Brit Marling (with Christopher Denham) plays the mastermind of a cult in “Sound of My Voice.’’ Fox Searchlight Pictures

In “Sound of my Voice,” a schoolteacher (Christopher Denham) named Peter and his ex-model girlfriend, Lorna (Nicole Vicius), join a cult with the intent to expose its leader as a fraud. The mastermind is a serious but approachable young blonde (Brit Marling) who calls herself Maggie and speaks to her small flock while draped in lots of flowing white fabrics. She could be the Pilates instructor on the Starship Enterprise. As it happens, she’s come to the brightly lit, carpeted basement of an otherwise empty-seeming Los Angeles home from the year 2054. The oxygen tube in her nose donates an extra pinch of outré science-fiction.

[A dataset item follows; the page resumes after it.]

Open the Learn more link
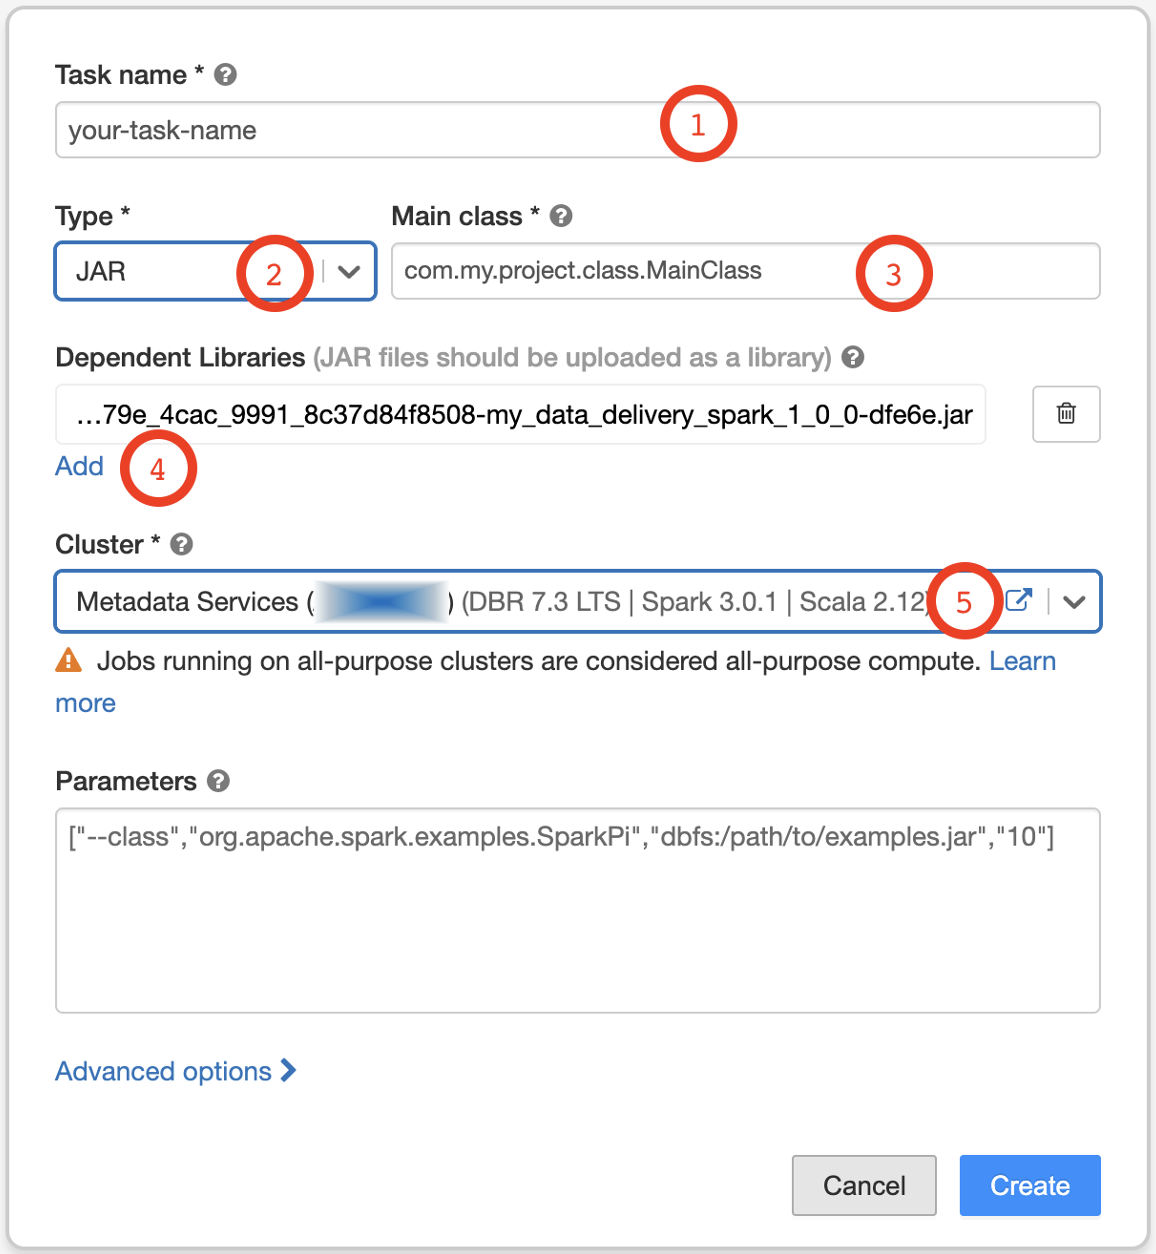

Maggie tells the group her story, which the film shows us as a flashback. You see her pop out of a bathtub, gasping for air, and wandering naked around the city, then you look at all that long, straw-colored hair and wonder whether this woman has come from the future as Daryl Hannah in “Splash.” And did she bring her colorist? Maggie’s stated goal is to bring to the present a kind of spiritual clarity achievable, apparently, only by being herded into church vans, performing elaborate hand choreography, surviving her trust exercises, then, according to Peter, group suicide. Lorna goes for a walk with an older acolyte who says, “It was Maggie who got me to see that human beings belong in the woods and not in condos.”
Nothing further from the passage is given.